As many people have said, we can’t put this particular genie back in the bottle and somehow un-develop AI. We can, however, push back on the social front, against normalizing the use of such things, against proprietary processes whose inner workings and biases we are not allowed to know, against “cheap” driving out “good,” against discarding the human element and the livelihood of thousands of people along with it. We can want better. We can demand better, and no, it’s not enough to assume that ~somewhere down the road~ this will all produce the utopia we were promised, not when it’s doing increasing amounts of harm now. We can tell the tech companies hopping on the ML bandwagon not because there’s an actual beneficial use for it in their field but just because it’s the new hotness that hey, that isn’t the way to go. We can tell our elected representatives that this shit needs to be regulated, and where it has transgressed, it needs to be prosecuted. We can change the path we’re on.

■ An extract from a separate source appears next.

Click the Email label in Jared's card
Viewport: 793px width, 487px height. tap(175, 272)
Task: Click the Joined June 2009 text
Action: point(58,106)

I hope some of you will help. Better Without AI is a place to start.

I’m closing comments on this post, because it already took more energy than I really have to spare to write it up, and I can’t spare the energy to moderate the responses I’m already likely to get. I know there are aspects I missed, facets I summarized too broadly, developments I’m not aware of, and so forth. The above is more “primal scream” than “comprehensive analysis of the current state of affairs.” But it’s what I’m capable of right now, and so for now, that will have to be enough.